To assist in dealing with this trend, IQVIA has developed Vigilance, a SaaS-based PV system that the company and Rymsza hope will help biopharma companies “flip the pyramid.”

“It’s essentially the cornerstone of our strategy to reimagine PV. We built it from the ground up on Salesforce.com. If you look at the trend, our industry is so far behind the rest of the industry in terms of running their businesses on classic SaaS structure, shackled with expensive upgrade projects, unlike the SaaS arena.”

Vigilance is about looking at the full end-to-end process from the viewpoint of adverse event identification through assessment, signal management and reporting, and, Rymsza said, “how we can intelligently use automation, natural language processing and bits of pieces of machine language and AI where appropriate, to automate every aspect of that process. And to do things with real-world data beneath it so when you get adverse events, you can conduct inline comparison automatically against massive multi-million-dollar assets to determine the probability that an adverse event may be important.”

The company also provides E2B(R3) operational PV services, biostatistics, management on top of the Vigilance, if companies want to purchase them. “We think there’s a lot of advantages to combining the technology and services, but we are also offering the technology as a standalone technology SaaS platform,” Rymsza said.

E2B(R3) doesn’t have a direct translation, but it relates to the efficient transfer of PV safety data electronically. The U.S. Food and Drug Administration (FDA), European Medicines Agency (EMA), and Japan’s Ministry of Health, Labour and Welfare (MHLW) have all adopted E2B(Re) as their standard submission formation. All companies that report safety data to these agencies using E2B will be required to adopt E2B(R3) format.

Digital transformation, Rymsza noted, is a buzzword across life science companies, but usually, that has revolved around commercial and clinical activities. “But now they are turning their attention to safety and regulations, and asking, Why aren’t we using commonly accepted processes like natural language processes and automatic ingestion of documents from regulatory affairs, move them in, prep them to learn basic ingestion into the system and begin to automate some of the analysis?”
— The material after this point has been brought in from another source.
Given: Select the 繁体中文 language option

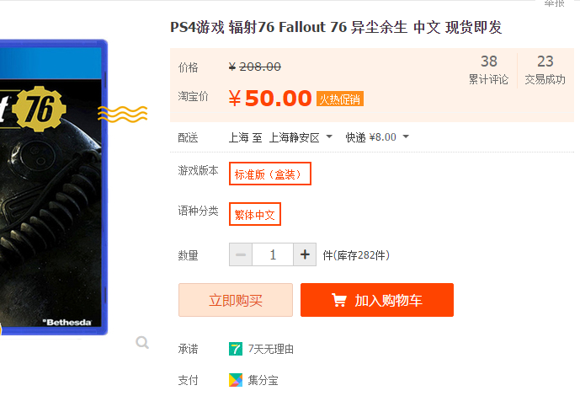Looking at the screenshot, I should coord(255,214).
Only three years ago there wasn’t much interest, but now everyone in the life sciences is interested and wants to find algorithms that can actually perform causality analysis on significant parts of their product portfolios.

“There isn’t an organization in the top 50 that isn’t interested, and in certain cases, have already started running pilot projects with the intention of going live in the latter part of 2020 or in 2021,” Rymsza said.